# MATERIAL SUPPLIED
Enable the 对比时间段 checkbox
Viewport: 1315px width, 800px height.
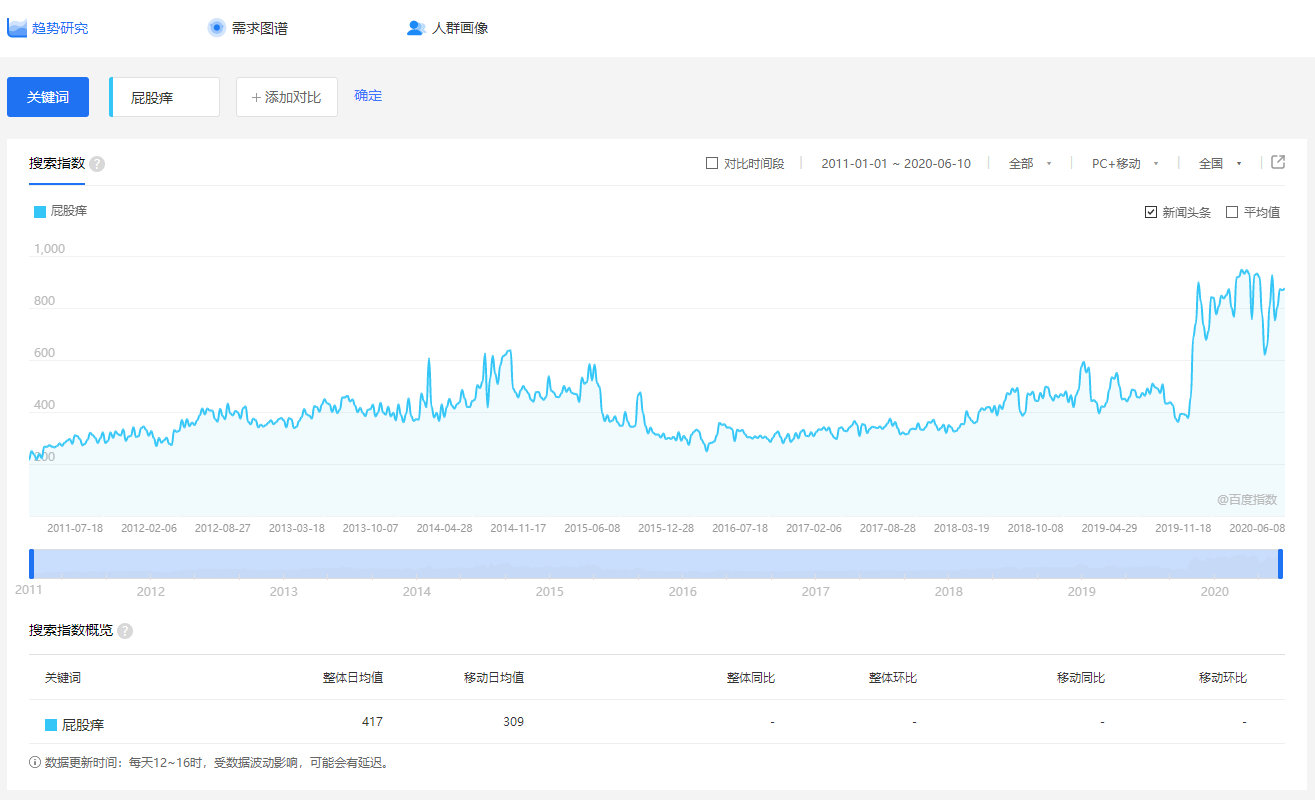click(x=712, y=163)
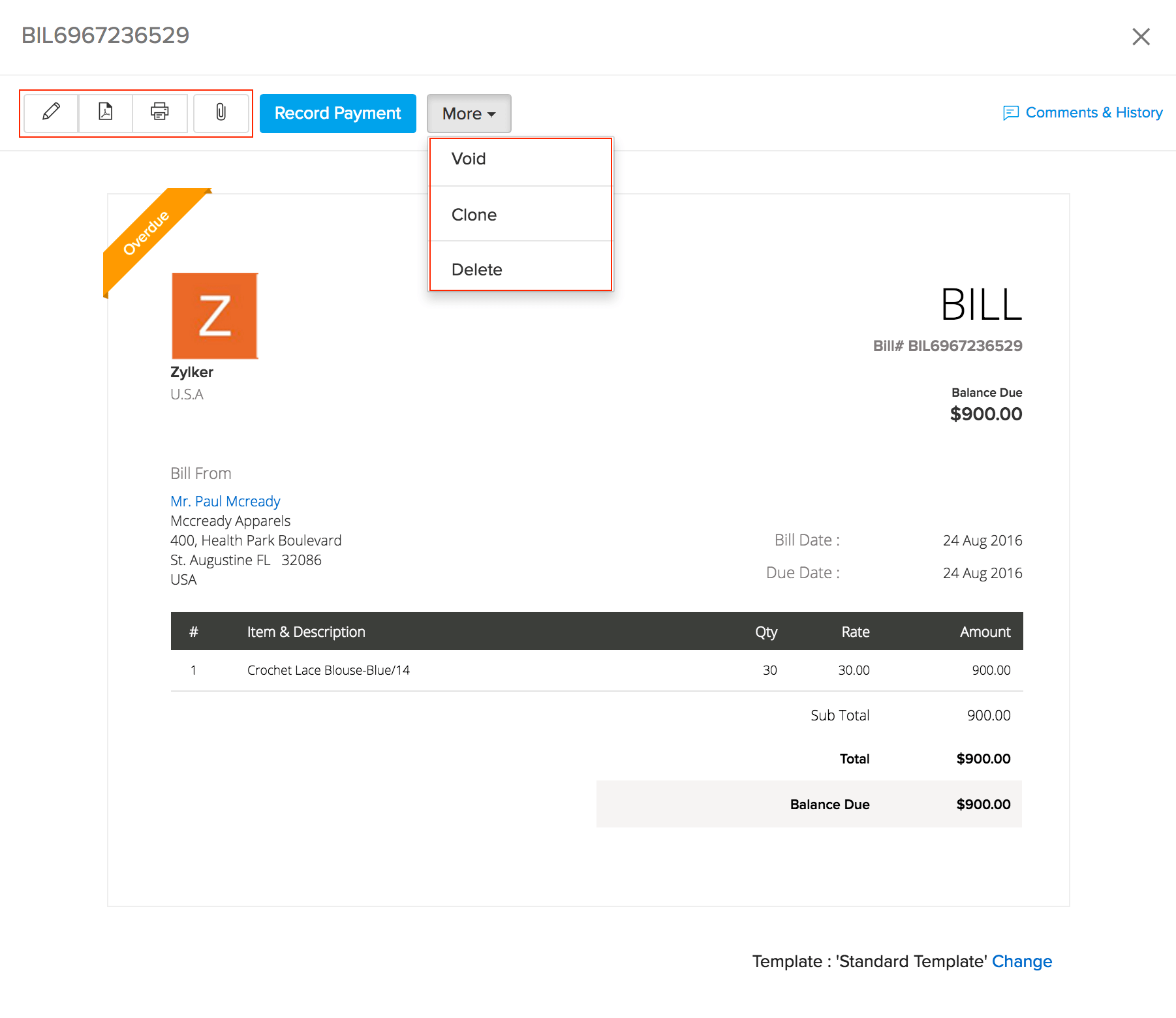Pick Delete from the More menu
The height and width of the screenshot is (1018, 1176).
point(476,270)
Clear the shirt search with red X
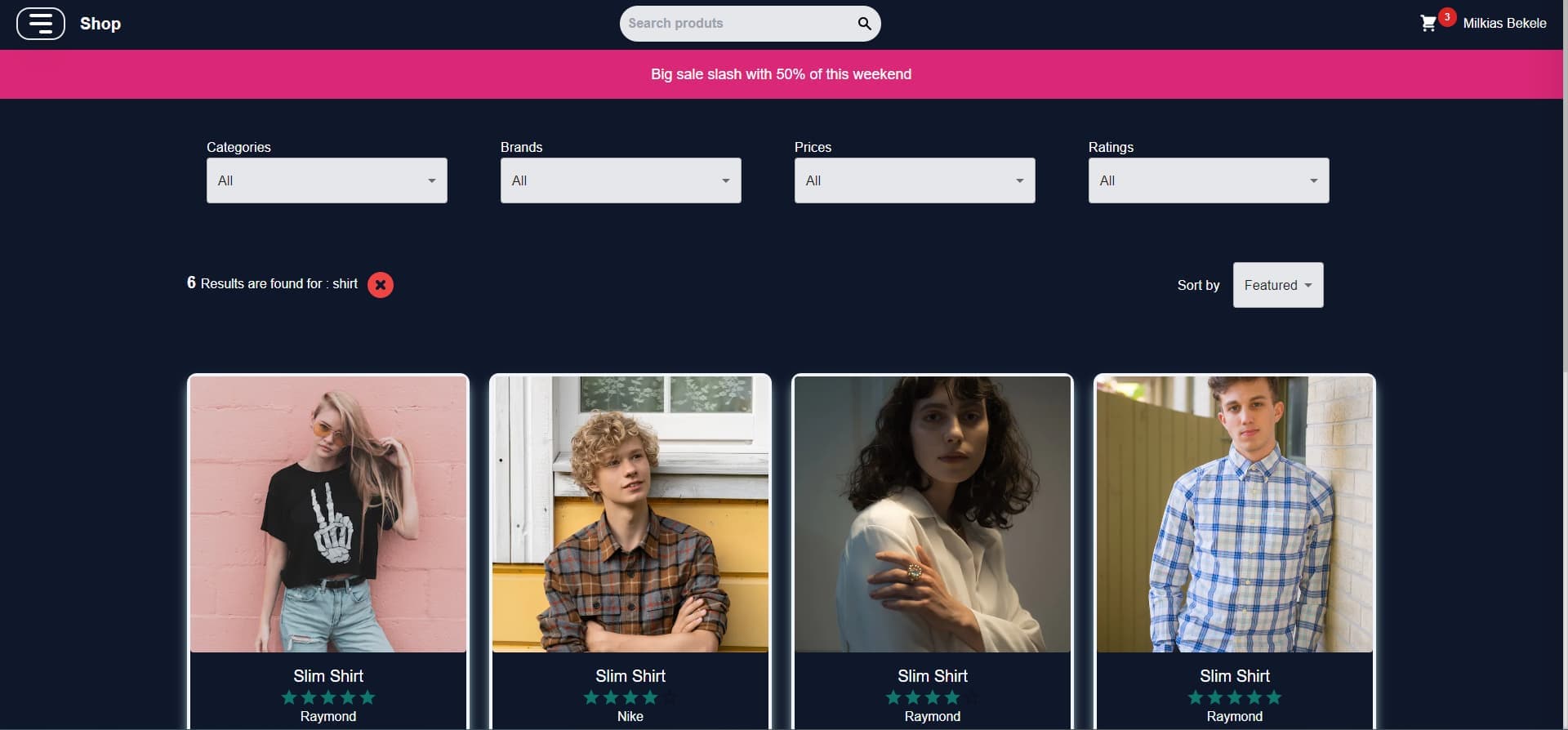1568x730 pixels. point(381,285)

# WHAT YOU NEED TO DO
Rewrite the lines above, replacing "red X" with "close icon" and keeping everything else unchanged. Leave the pictures out.

# SOLUTION TO THE EXERCISE
Enable the 对比时间段 checkbox
Viewport: 1315px width, 800px height.
click(x=712, y=163)
Pick Delete from the More menu
The height and width of the screenshot is (1018, 1176).
point(476,270)
Clear the shirt search with close icon
1568x730 pixels. point(381,285)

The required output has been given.